Four hundred years old yet strikingly modern at the same time, the gaze of the elderly man is directed straight at the viewer. The old fool is depicted in merciless...
Four hundred years old yet strikingly modern at the same time, the gaze of the elderly man is directed straight at the viewer. The old fool is depicted in merciless detail. Although small in scale, the impact of this drawing can be felt from across the room.
Jacob (or Jacques) Jordaens was born in Antwerp in 1593. Little is known about his early life. At age fourteen he became an apprentice of Adam van Noort, who had also taught painters like Sebastiaen Vrancx and Peter Paul Rubens. He stayed with van Noort for eight years and joined the Guild of St Luke as a "waterpainter" in 1615. The following year he married van Noort's daughter Anna Catharina. The couple had three children, one of whom, Jacob II, went on to become a painter himself.
Jordaens' clientele consisted mostly of well-to-do burghers and clergymen, although after the death of Rubens and van Dyck he was given several courtly commissions too, including a set of eight paintings for Charles I of England and a series of commissions for Christina of Sweden. He also producted numerous designs for tapestries. Apart from a few trips up in the Northern Netherlands, Jordaens lived in worked in Antwerp his whole life. He became a wealthy man and was a prolific artist, remaining productive until the end of his life. Between 1621 and 1667 the records lists fifteen official pupils, but the actual number of students and assistants that passed through his studio must have been much higher, especially given his big output of often large-scale works.
Stylistically, Jordaens was enormously influenced by Rubens, especially in his early work, although the influence of Italian painters such as Veronese and Barocci - who he studied through prints and copies, having never been to Italy - can also readily be felt, for instance in his use of vibrant colours. Until about 1618 his work clearly shows a mannerist touch. Caravaggism certainly also left its mark on his artistic development, as did the work by his contemporary Abraham Janssens. Gradually, Jordaens developed a style that was more his own, fusing the monumental figures of Rubens and Janssens with the brilliant colours of the Italians, combined with a sense of realism. Later on, his figures became somewhat more crudely painted, his compositions marked by a folksy exuberance and a more restriced, darker colour palette. From the 1650's onwards, the quality of his work deteriorates visibly; his later work often shows crowded compositions - albeit with less monumental figures - and at times an almost monochrome use of colour, often restricting himself to thinly applied blue-grey or earth tones.
Jordaens was a somewhat gifted portrait painter, who also produced religious, mythological and history paintings as well as illustrations of Flemish proverbs. He is especially famous for the latter, following in the footsteps of Pieter Bruegel the Elder's genre tradition, honestly depicting Flemish life with authenticity and showing common people in the act of celebratory expressions of life. These humourous, albeit sometimes also somewhat coarse pictures, are among his best known work. Jordaens also etched a number of plates and was a prolific draughtsman, producing many excellent drawings either as preparatory sketches or as work of art in their own right.
The present drawing of three studies of the head of a man in a jester's hood was drawn after a live model by Jordaens and should be dated to the early 1640's. The figure appears on many paintings from this period by the artist, such as the various versions of the "Bean King" in the Royal Museum of Fine Arts of Brussels (Inv. 3545), the Louvre (Inv. 1406) and the Gemäldegalerie in Kassel (Inv. GK 108). Jordaens' "Suzanna and the Elders" (Statens Museum vor Kunst, Copenhagen, inv. KMSSp. 235) as well as his "Banquet of Cleopatra" (Hermitage, St.

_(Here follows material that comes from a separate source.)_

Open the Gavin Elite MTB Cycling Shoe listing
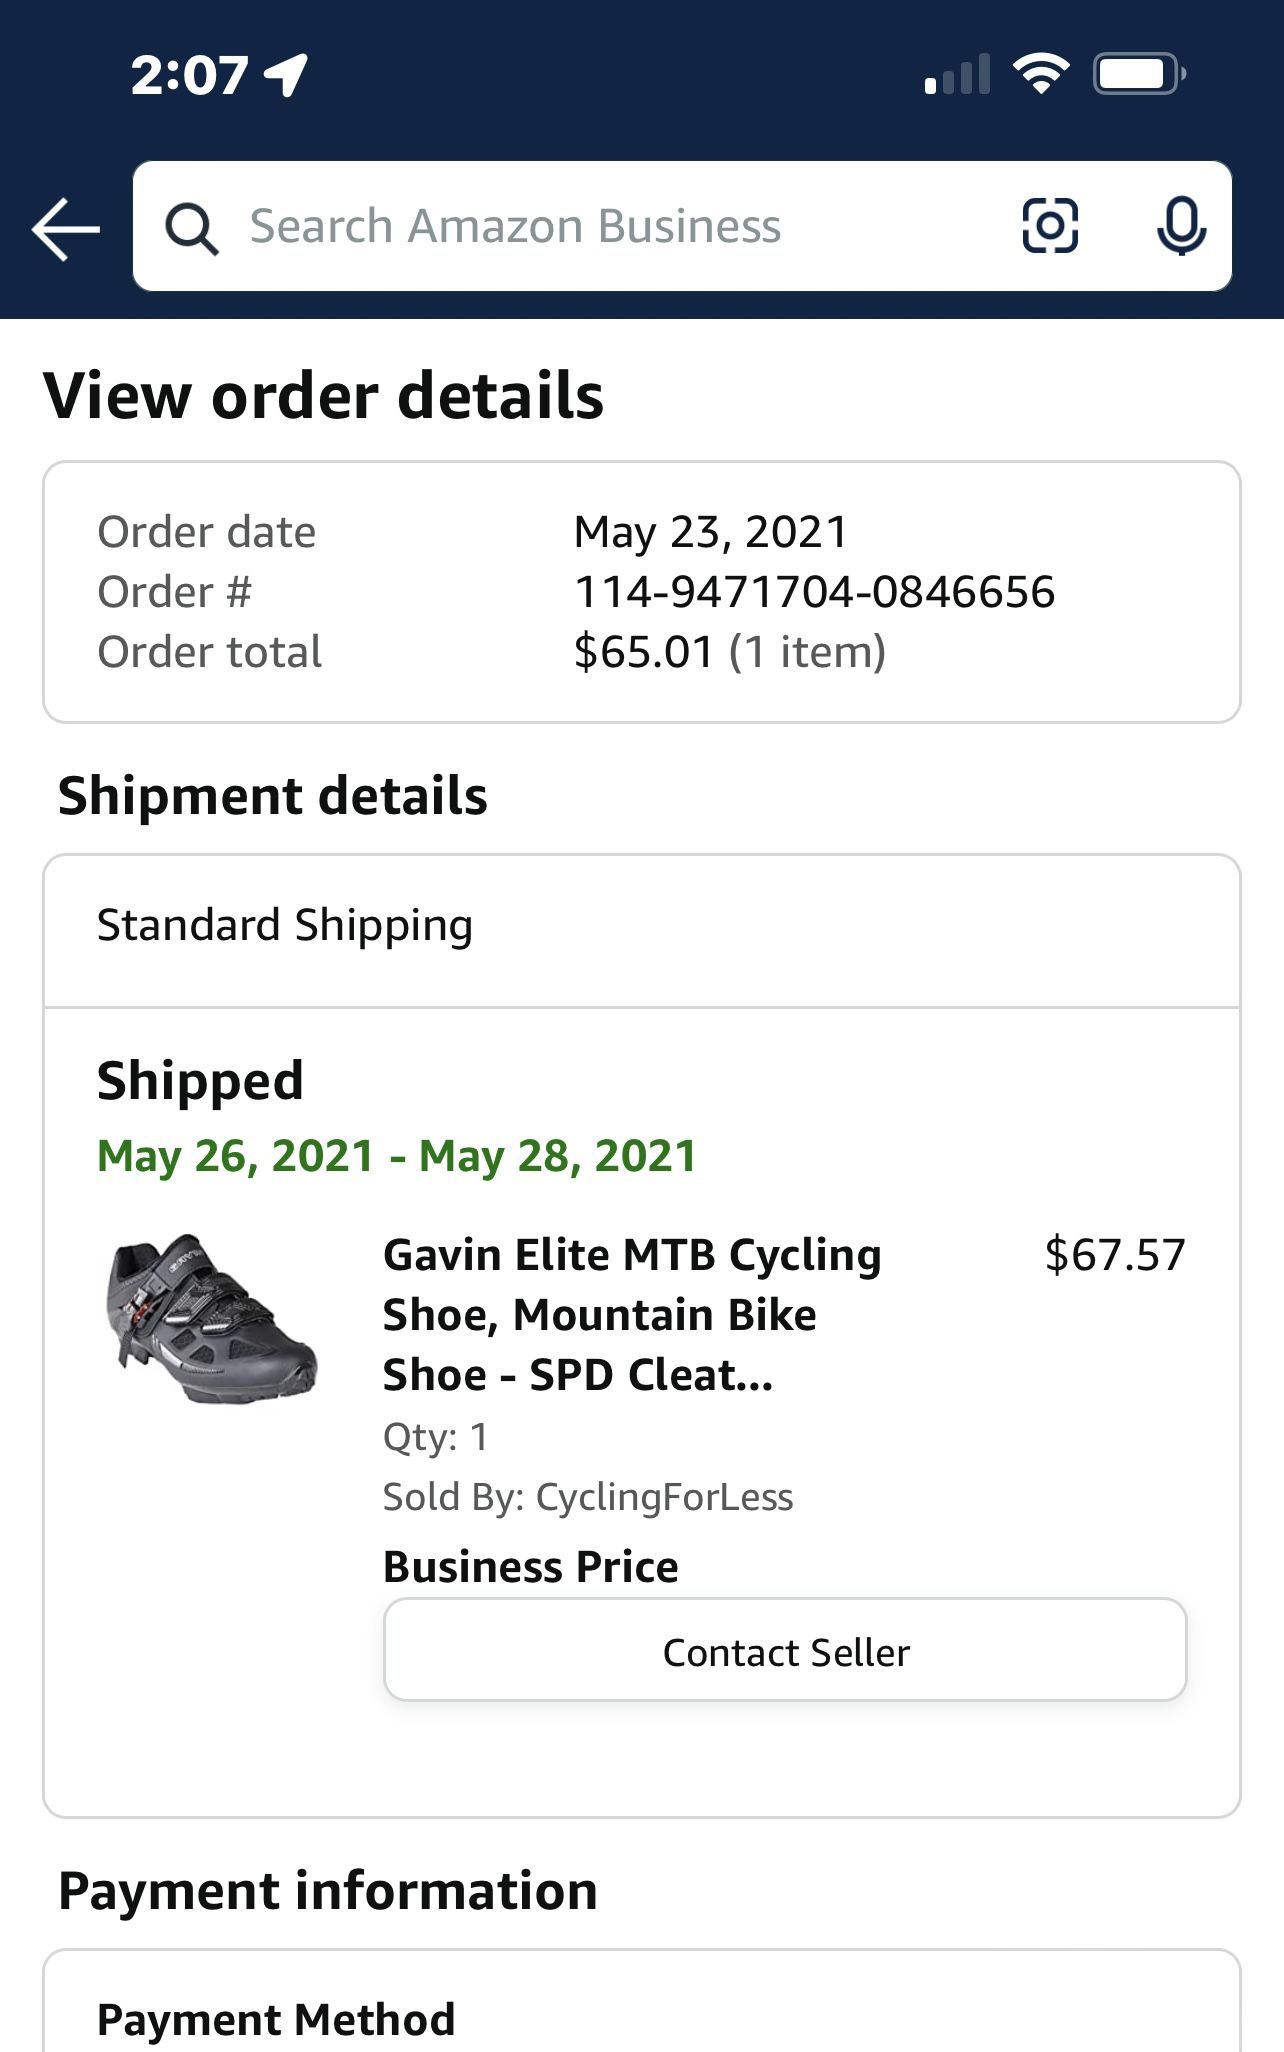Image resolution: width=1284 pixels, height=2052 pixels. click(632, 1314)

Petersburg, inv. 8536) show variants of this figure, a prototype which Jordaens seemed to revisit frequently.
Furthermore, the head lower right is very comparable to a modello currently in the Royal Museum of Fine Arts of Antwerp (Inv. 843), which was presumably also created ca. 1640 as a preparatory sketch for yet another version of the "Bean King". Roger D'Hulst, author of the catalogue raisonné of Jordaens drawings, mentions another drawing with a similar figure, kept at Mount Holyoke College, Massachussetts (D'Hulst, 1974, cat. A164), which could be a self-portrait of the artist. He mentions a further similar drawing in an addendum to his catalogue, published in 1990 („Jordaens Drawings. Supplement II“, in: Master Drawings 28, 1990, S. 153-154, Fig. 17). Finally, a comparable drawing, both in subject matter and in execution, was recently offered at Robert Simon Fine Art (RSFA, "New, Old & Unexpected I", New York, 2020, cat. p. 24-25).
The present sheet can thus be linked to many of Jordaens compositions from the 1640's, serving as some kind of prototype which the artist altered in function of the painting he was creating.
We are grateful to Dr. Hans Vlieghe for confirming the attribution to Jacob Jordaens. We are grateful to Dr. Jeremy Wood for his assistance in cataloguing this drawing and for confirming the attribution to Jacob Jordaens.